先日、『AERA dot.』が「『社員旅行』はオワコンなのか? 行きたくなかった若者も満足させた『令和の社員旅行』の最前線」(2024年9月23日)という記事で、「参加自由」「エンタメ性」などユニークな社員旅行を実施している企業の取り組みを紹介していたが、そこで社員旅行そのものに対してネガティブな意見が多く寄せられていたのである。
「そりゃ、観光地に遊びに行けば会社のメンツと一緒でもそれなりに楽しいだろうけど、社員旅行をする余裕があるのなら、社員の給料や待遇の改善に回すべきではないか」
「旅行して社員同士の距離が縮まるって言うけど、わざわざ旅行しないと上司に思ったことが言えない、部署内でコミュニケーションが取れないという職場環境に問題があるんじゃないの?」
このような意見が多いのも致し方ない部分はある。
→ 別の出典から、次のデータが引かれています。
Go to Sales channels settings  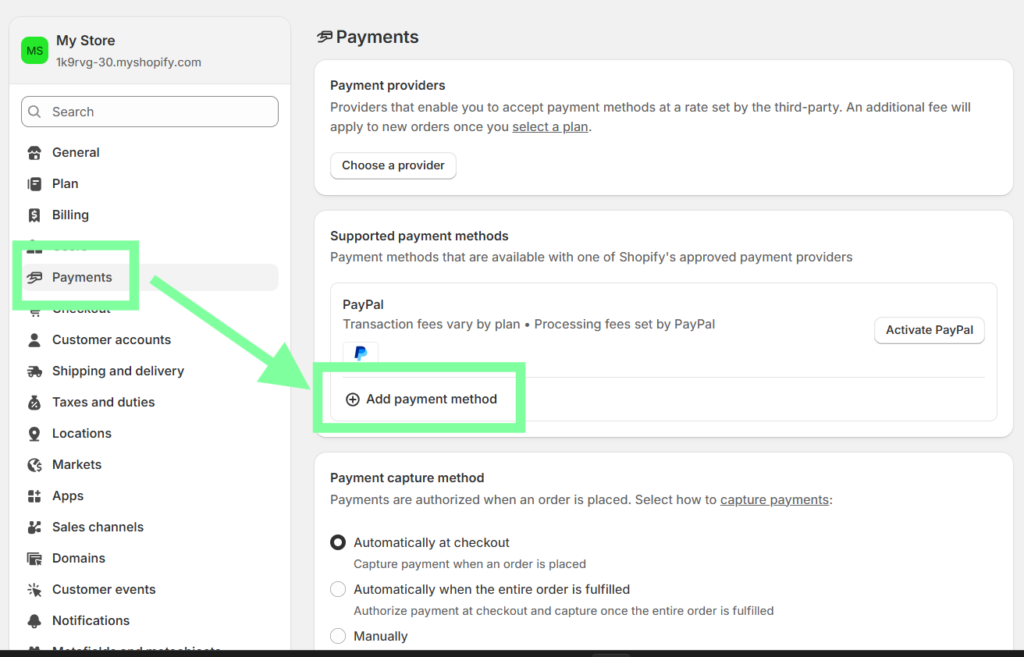pos(98,527)
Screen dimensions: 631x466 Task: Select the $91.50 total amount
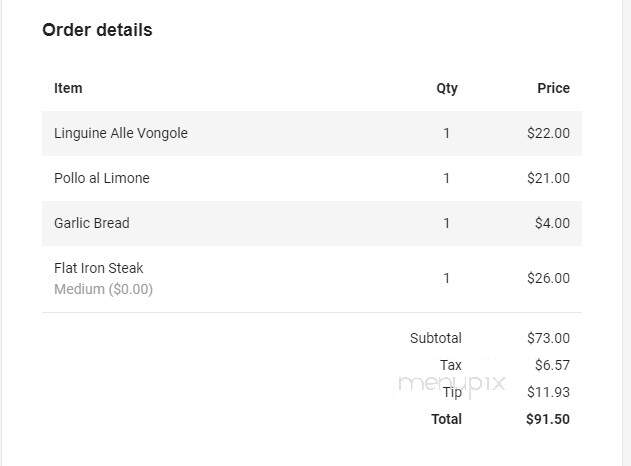pyautogui.click(x=548, y=419)
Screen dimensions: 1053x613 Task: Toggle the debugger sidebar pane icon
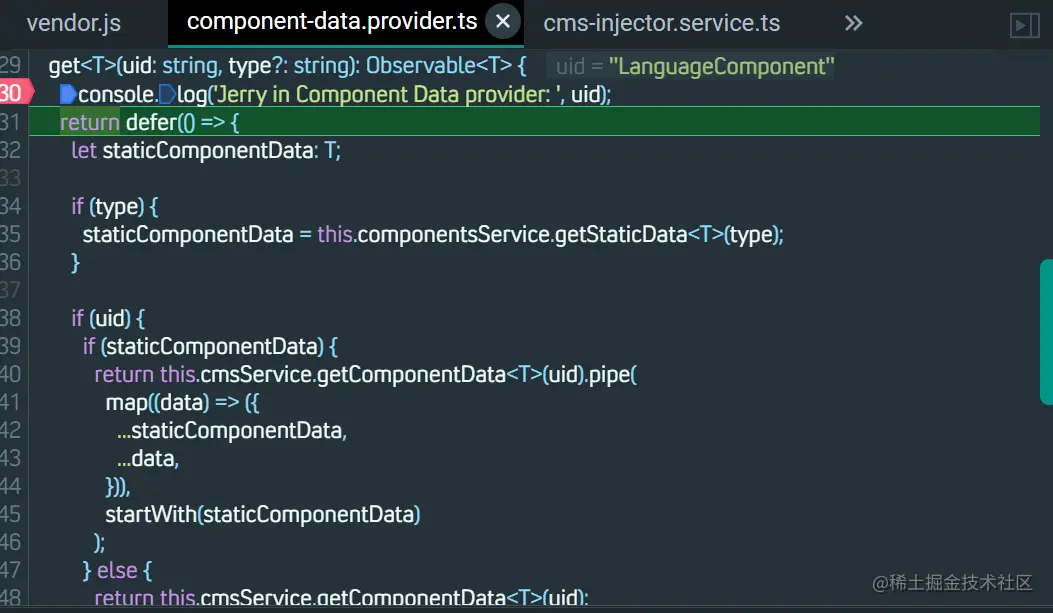(1025, 25)
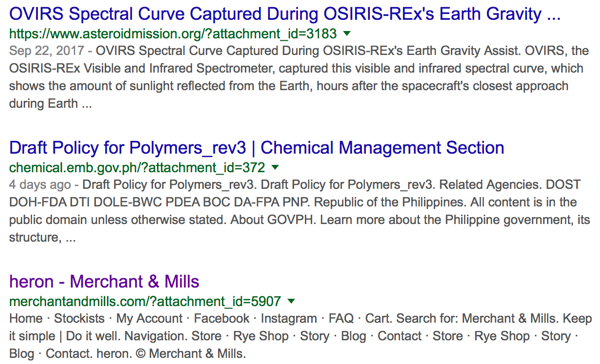The image size is (600, 364).
Task: Open the Draft Policy for Polymers_rev3 result
Action: point(257,148)
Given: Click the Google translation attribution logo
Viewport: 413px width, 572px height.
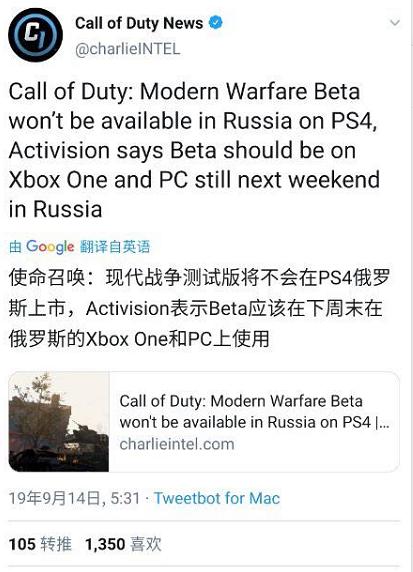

『日本経済新聞』が財務省発表の法人企業統計を基に算出したデータによると、2023年度の日本企業の労働分配率は38.1%と過去最低だった。
一方で企業内に蓄積されている内部留保は過去最高だ。若者の貧困や少子化の一因もこの常軌を逸した低賃金にある。つまり、日本の企業労働者たちは「社員旅行のおかげで社長と距離が縮まったなあ」なんて呑気なことを言っている場合ではなく、経営者に対して「物価上昇に伴う賃上げ」をゴリゴリ求めていかなければいけないのだ。
ただ、その一方で社員旅行という企業文化がこのまま消えてしまうのは惜しい。むしろ日本経済全体を考えた場合、積極的に活用すべきだと思っている。
●“国内”で社員旅行すべき理由
といっても、それは「社員旅行で愛社精神アップで業績もアップ!」とか「エンゲージメントが向上して離職率が下がる」みたいな方向の話ではなく、「経済効果」が期待できるからだ。
「社員旅行ごときでそんなに経済効果なんてないだろ」と冷笑する人もいるだろうが、バブル期まで全国にあった「大型観光ホテル」は紛れもなく「社員旅行効果」である。大量の団体ツアー客が毎年必ずやってきてくれるので、観光業者側も安心して設備投資を行えたのだ。
これを令和の今、復活させる。現在、企業の2割ほどしか実施していない社員旅行を、かつてのように「8割」くらいに戻して、民間企業にカネを使ってもらう。もっとストレートに言ってしまうと、社員旅行の名目で企業がため込んでいる内部留保を吐き出させるのだ。